O Cinema ensinando História
Por Pedro Guedes
Durante o Festival do Rio 2018
Uma das coisas boas que o Cinema – e a Arte de modo geral – tem a oferecer é a capacidade de mostrar para o espectador histórias que talvez não conhecesse se não fosse por intermédio de algum filme. O Massacre de Peterloo, por exemplo, é um marco para o povo da Inglaterra, um dos atos de violência mais graves já registrados na História do país – por outro lado, é possível que muitos nunca tenham ouvido falar no acontecimento. Não é à toa que, ao final da exibição de “Peterloo” no Festival do Rio, ouvi várias pessoas na plateia se dizendo encantadas pelo filme justamente por este tê-las apresentado a uma história que não conheciam.
Dirigido e roteirizado pelo britânico Mike Leight (o mesmo de “Segredos e Mentiras”, “Simplesmente Feliz” e “Sr. Turner”), “Peterloo” está coincidentemente sendo lançado no ano em que o massacre que dá título ao filme completa 200 anos: no dia 16 de agosto de 1819, boa parte da população inglesa tomou a Praça de St. Peter, em Manchester, para exigir que o governo lhe fornecesse reformas e melhores condições de vida. Enquanto protestavam e clamavam por seus direitos, no entanto, os manifestantes foram surpreendidos pela chegada das forças britânicas, que, a mando do próprio governo, não hesitaram em atacar os cidadãos que estavam presentes ali, deixando pelo menos 15 mortos e mais de 700 feridos. A repercussão gerada pelo massacre foi tão pesada que, alguns anos depois, acabou ajudando a passagem da Lei da Reforma pelo Parlamento, trazendo, em 1932, mudanças significativas para o sistema eleitoral inglês.
Sabendo evocar com naturalidade o espírito e a ambientação do século 19, “Peterloo” ganha vida a partir do ótimo design de produção de Suzie Davies (que trabalhou com Leigh em “Sr. Turner” e pelo qual foi indicada ao Oscar), que, aliado aos figurinos de Jacqueline Durran (“Desejo e Reparação” e “A Bela e a Fera”), consegue resgatar a arquitetura típica daquele período, os detalhes que situam o universo diegético em uma época que claramente já passou (os soldados, por exemplo, usam espadas e cavalos) e as cores que, mesmo quando pasteurizadas, ainda criam um contraste entre si, saindo-se bem ao distanciar as vestimentas extravagantes da burguesia e as roupas desgastadas dos mais pobres.
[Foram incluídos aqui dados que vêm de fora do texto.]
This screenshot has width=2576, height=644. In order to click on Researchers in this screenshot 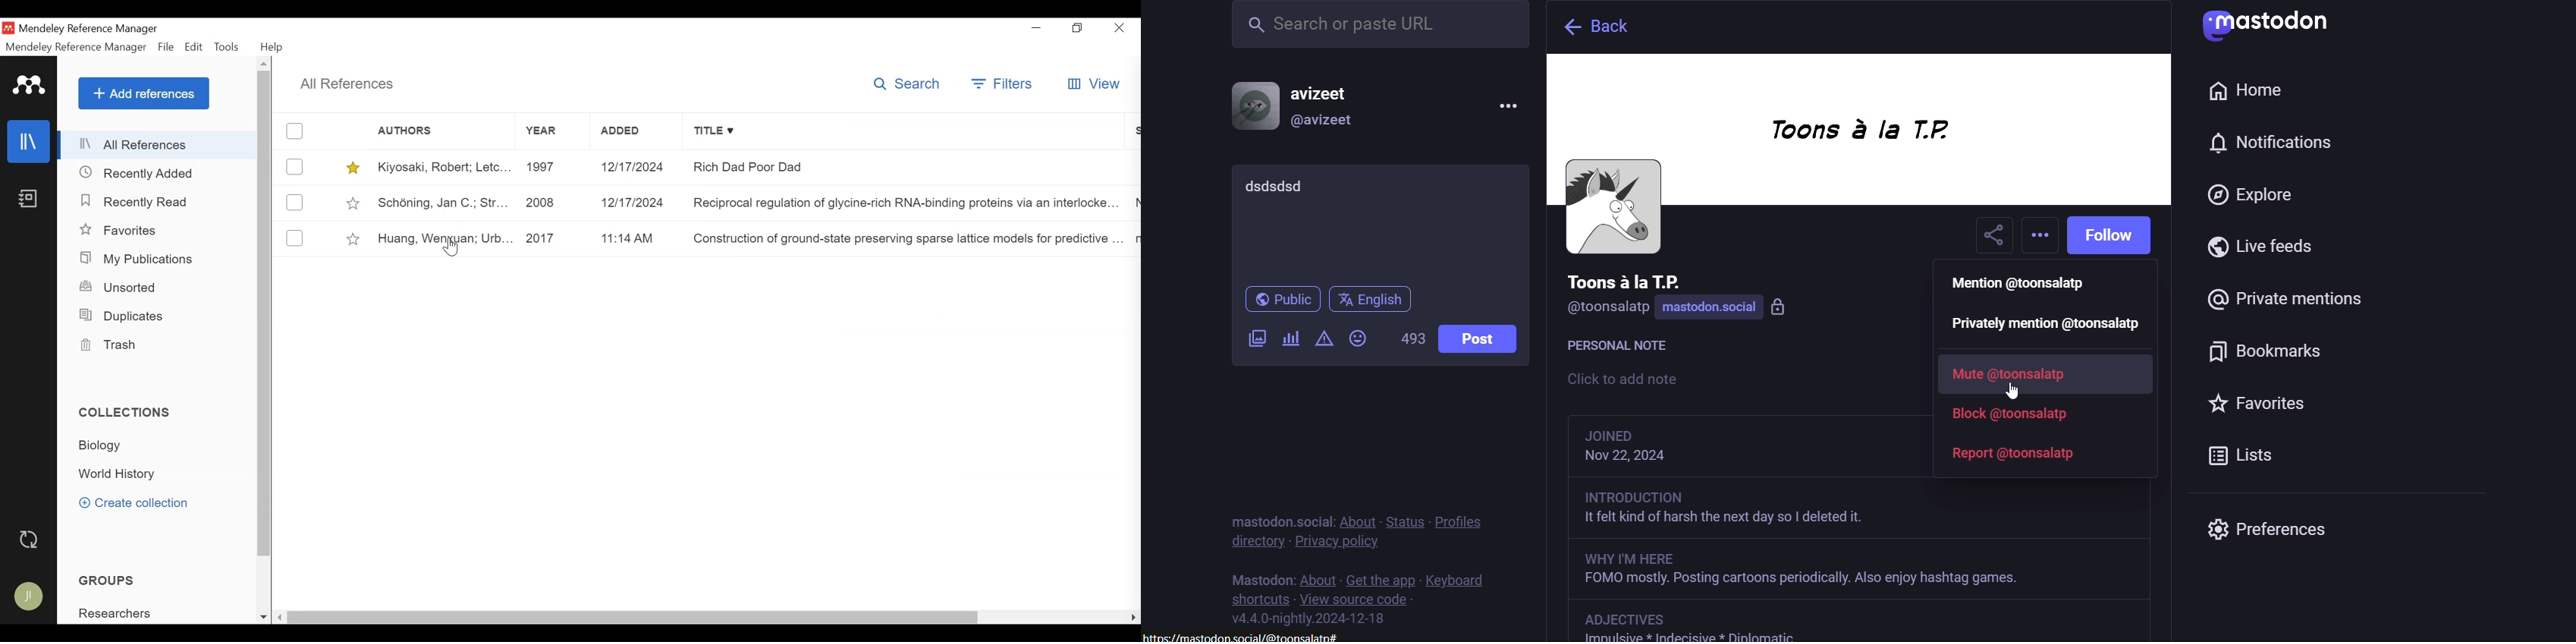, I will do `click(119, 613)`.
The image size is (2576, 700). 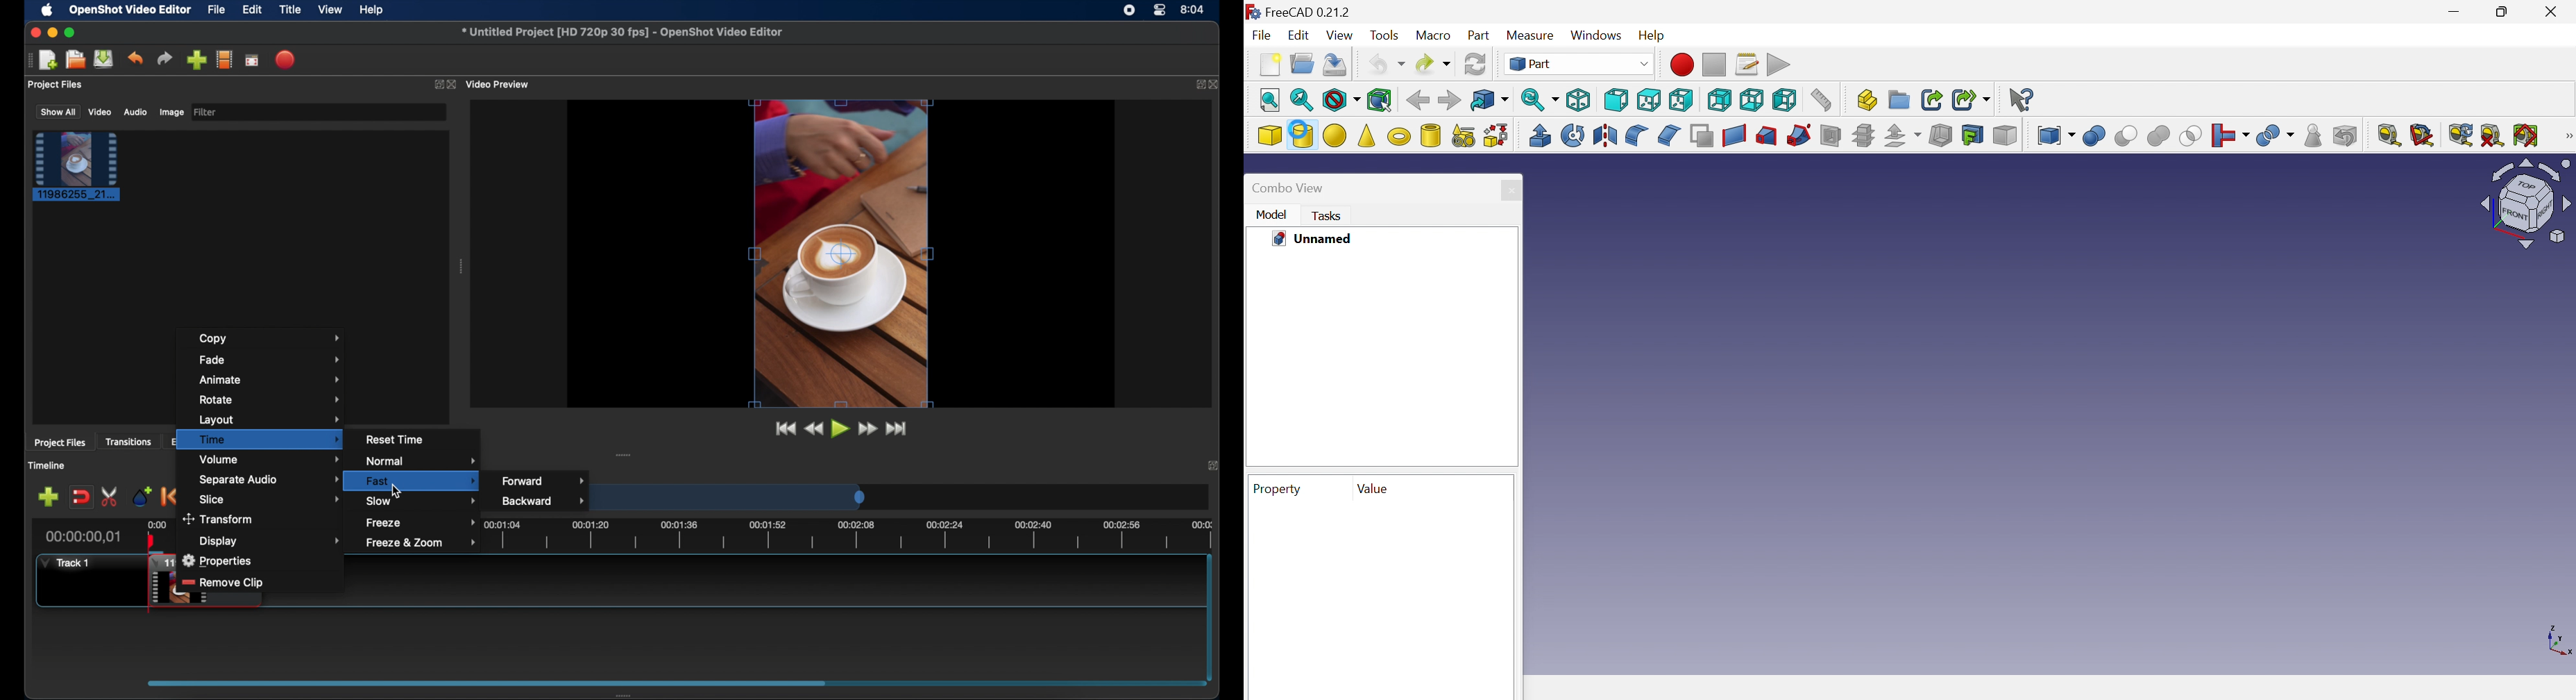 I want to click on Measure angular, so click(x=2422, y=136).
Além disso, a fotografia de Dick Pope (colaborador habitual de Leigh) não busca estilizar demais o retrato que Mike Leigh pinta do século 19, aproveitando bem a luz ensolarada do dia e evitando saturar demais as cores que surgem na tela – assim, as imagens que compõem a obra passam a ser mais objetivas, procurando não chamar a atenção para si.
Por outro lado, a direção de Mike Leigh não demonstra muita inventividade em termos de decupagem ou mise-en-scène, apresentando uma abordagem frequentemente composta por proporções pequenas, planos/contraplanos básicos e escolhas visuais que remetem mais à linguagem televisiva do que à do próprio Cinema. Aliás, o trabalho de Leigh revela-se tão calculado e suavizado que acaba não gerando muita impressão no espectador, construindo uma narrativa que, em termos viscerais, demora a atrair o público – e muito disso vem do fato de que boa parte do filme se resume aos personagens entregando-se a diálogos expositivos, resultando em um blábláblá que logo torna-se redundante, aborrecido e, de vez em quando, dispensável. E isto é algo que a montagem de Jon Gregory (“Na Mira do Chefe” e “Três Anúncios para um Crime”) não consegue salvar, deixando no corte final da obra um monte de sequências que poderiam facilmente ter sido descartadas e fazendo o resultado chegar a inchados 134 minutos de duração.
Assim, a impressão que fica é a de que “Peterloo” é mais uma aula de História em forma de filme do que… bem, um filme propriamente dito. E o professor encarregado de dar a tal aula não é dos mais interessantes. Dito isso, o fato é que “Peterloo” ainda assim funciona como um bom retrato de algo que ocorreu no passado da Inglaterra e que, mesmo deixando uma marca permanente para a população daquele país, é importante que seja relembrado para que nós, do presente, nos lembremos de como a violência está desde sempre ajudando a tornar o mundo um lugar pior. Agora, resta esperar para descobrir qual será a história que Mike Leigh contará em seu próximo projeto e que esta seja digna de ser descoberta.